**Extracted entries:**
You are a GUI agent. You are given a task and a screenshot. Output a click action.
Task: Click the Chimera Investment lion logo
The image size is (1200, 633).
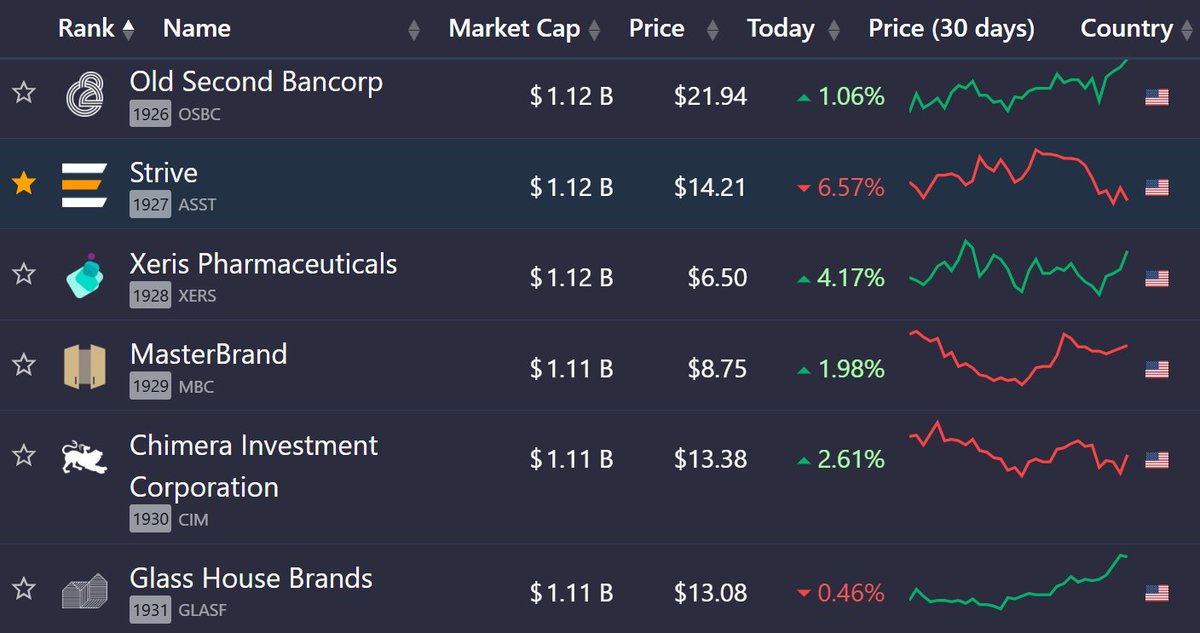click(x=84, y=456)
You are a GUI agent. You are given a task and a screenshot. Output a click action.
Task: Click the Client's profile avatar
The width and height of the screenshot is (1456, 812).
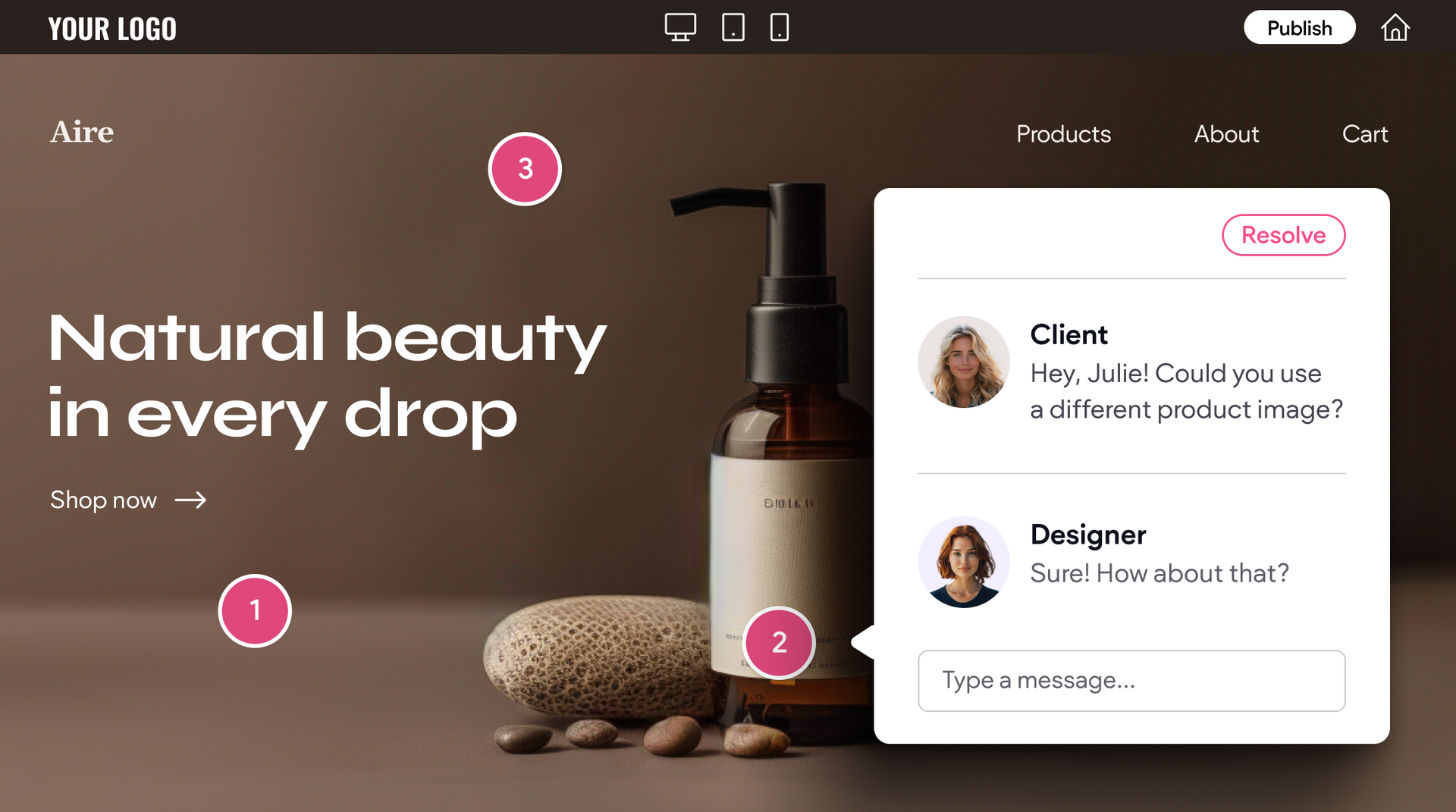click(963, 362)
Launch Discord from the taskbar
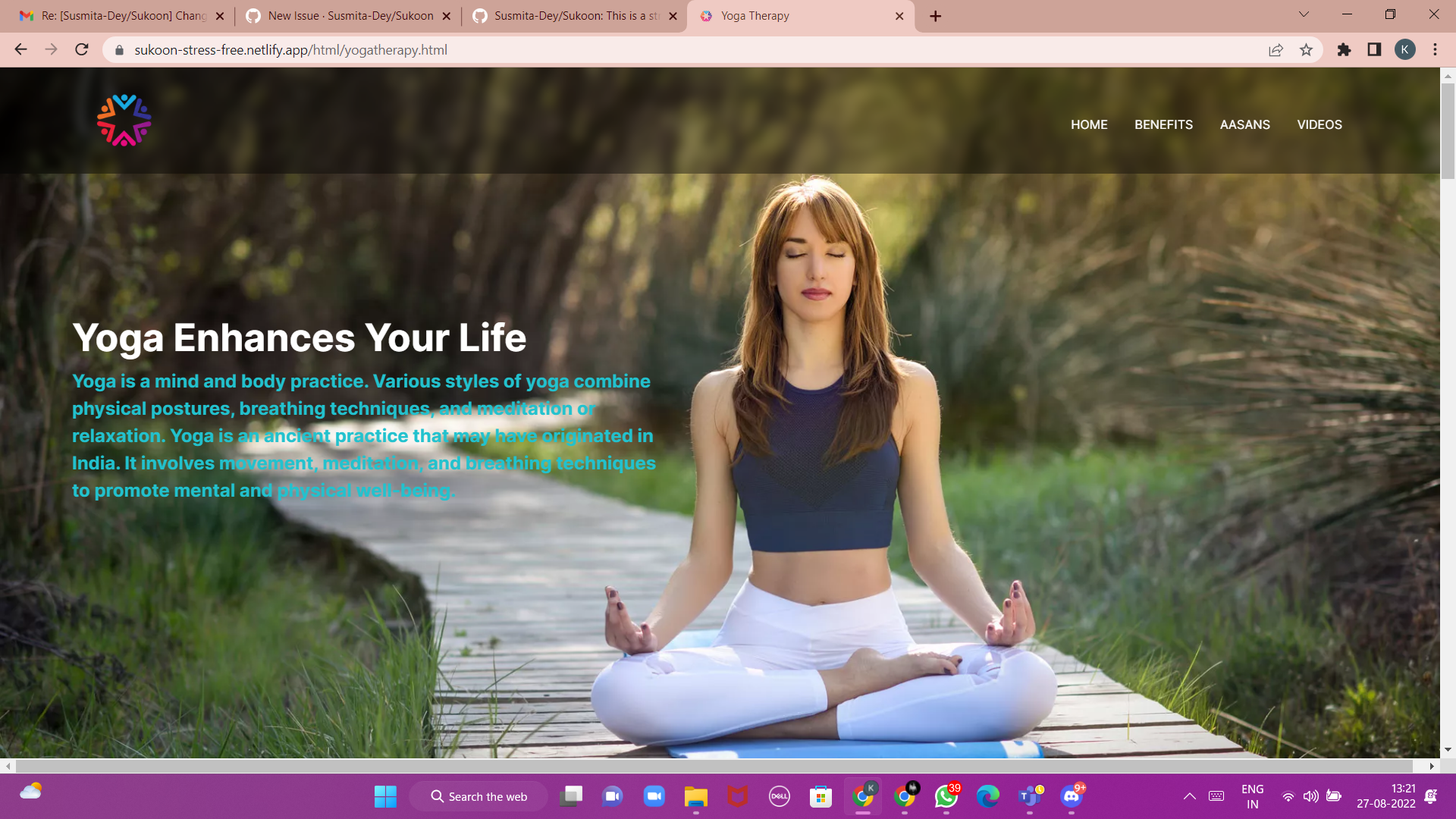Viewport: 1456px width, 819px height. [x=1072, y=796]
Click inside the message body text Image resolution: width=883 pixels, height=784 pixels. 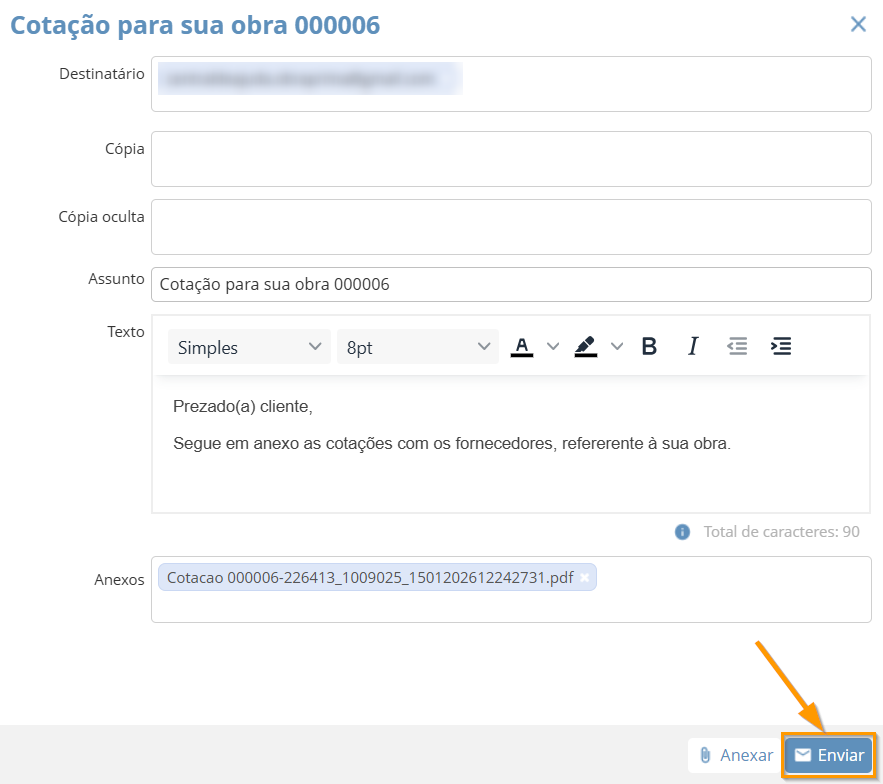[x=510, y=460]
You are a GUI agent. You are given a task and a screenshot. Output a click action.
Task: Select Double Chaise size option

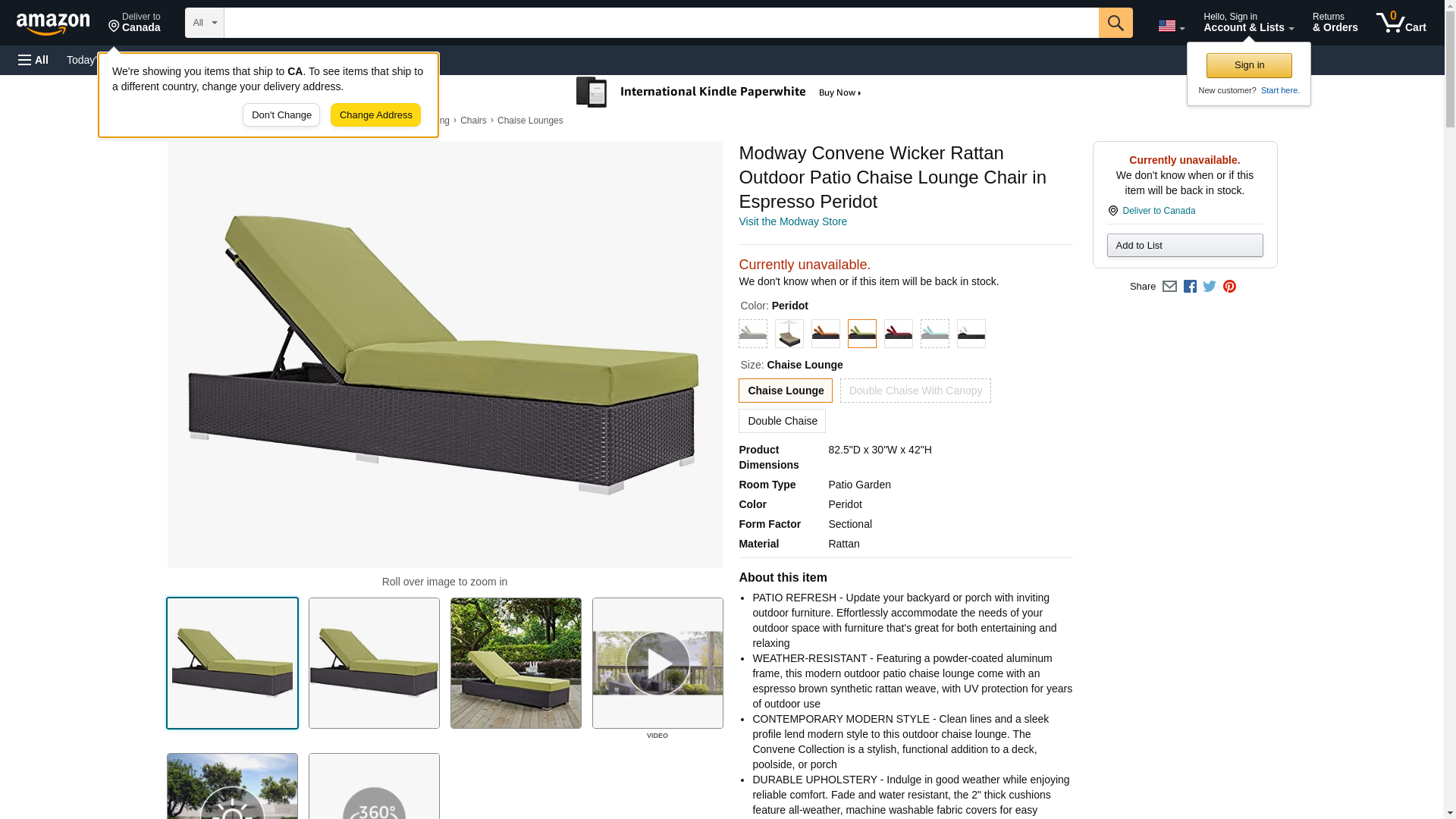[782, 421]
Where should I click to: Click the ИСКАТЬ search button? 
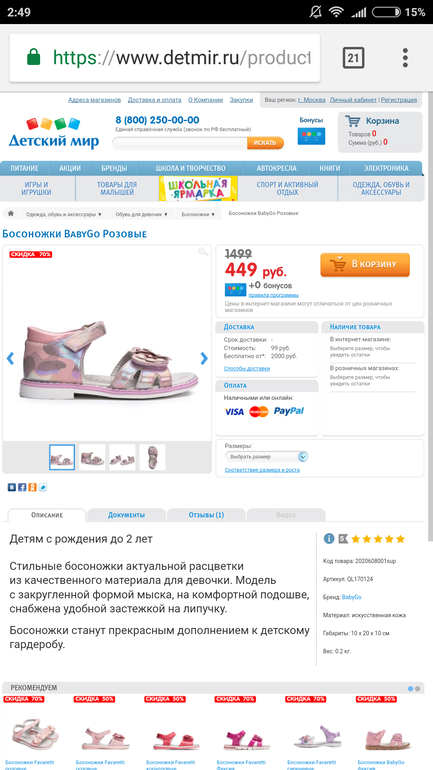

**Your objective:**
Show every line of the items above that contains the string "size". Case counts.

**The output:**
The image size is (1200, 633).
Task: Select Double Chaise size option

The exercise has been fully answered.